To explore the potential of .NET as a deployment file format, in collaboration with HiPEAC, we developped also a CIL front-end (always using GCC).

The original maintainer of the branch is Roberto Costa. Since May 2007, the current maintainers are Andrea Ornstein and Erven Rohou.

The implementation currently resides in the st/cli branch.

Contributing

Check out st/cli branch following the instructions found in the SVN documentation.

Being this a branch, the usual maintainer rules do not apply. The branch is being maintained by Andrea Ornstein and Erven Rohou. Checking-in into the branch is free, provided that the action was coordinated with the branch maintainer and that the usual contribution and testing rules are followed. The branch is still in heavy development and check ins into the mainline are not planned yet.

The CLI back-end

Unlike a typical GCC back-end, CLI back-end stops the compilation flow at the end of the middle-end passes and, without going through any RTL pass, it emits CIL bytecode from GIMPLE representation. As a matter of fact, RTL is not a convenient representation to emit CLI code, while GIMPLE is much more suited for this purpose.

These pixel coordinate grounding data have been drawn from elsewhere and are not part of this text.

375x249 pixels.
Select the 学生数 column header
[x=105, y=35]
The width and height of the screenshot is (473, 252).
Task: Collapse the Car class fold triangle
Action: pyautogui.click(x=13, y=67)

CIL bytecode is much more high-level than a processor machine code. For instance, there is no such a concept of registers or of frame stack; instructions operate on an unbound set of local variables (which closely match the concept of local variables) and on elements on top of an evaluation stack. In addition, CIL bytecode is strongly typed and it requires high-level data type information that is not preserved across RTL.

Target machine model

Like existing GCC back-ends, CLI is truly seen as a target machine and, as such, it follows GCC policy about the organization of the back-end specific files.

Unfortunately, it is not feasible to define a single CLI target machine. The reason is that, in dealing with languages with unmanaged datas like C and C++, the size of pointers of the target machine must be known at compile time. Therefore, separate 32-bit and 64-bit CLI targets are defined, namely cil32 and cil64. CLI binaries compiled for cil32 are not guaranteed to work on 64-bit machines and vice-versa. Current work is focusing on cil32 target, but the differences between the two are minimal.

Being cil32 the target machine, the machine model description is located in files config/cil32/cil32.*. This is an overview of such a description:

CIL simplification pass

Though most GIMPLE tree codes closely match what is representable in CIL, some simply do not. Those codes could still be expressed in CIL bytecodes by a CIL-emission pass; however, it would be much more difficult and complicated to perform the required transformations at CIL emission time (i.e.: those that involve generating new local temporary variables, modifications in the control-flow graph or in types...), than directly on GIMPLE expressions.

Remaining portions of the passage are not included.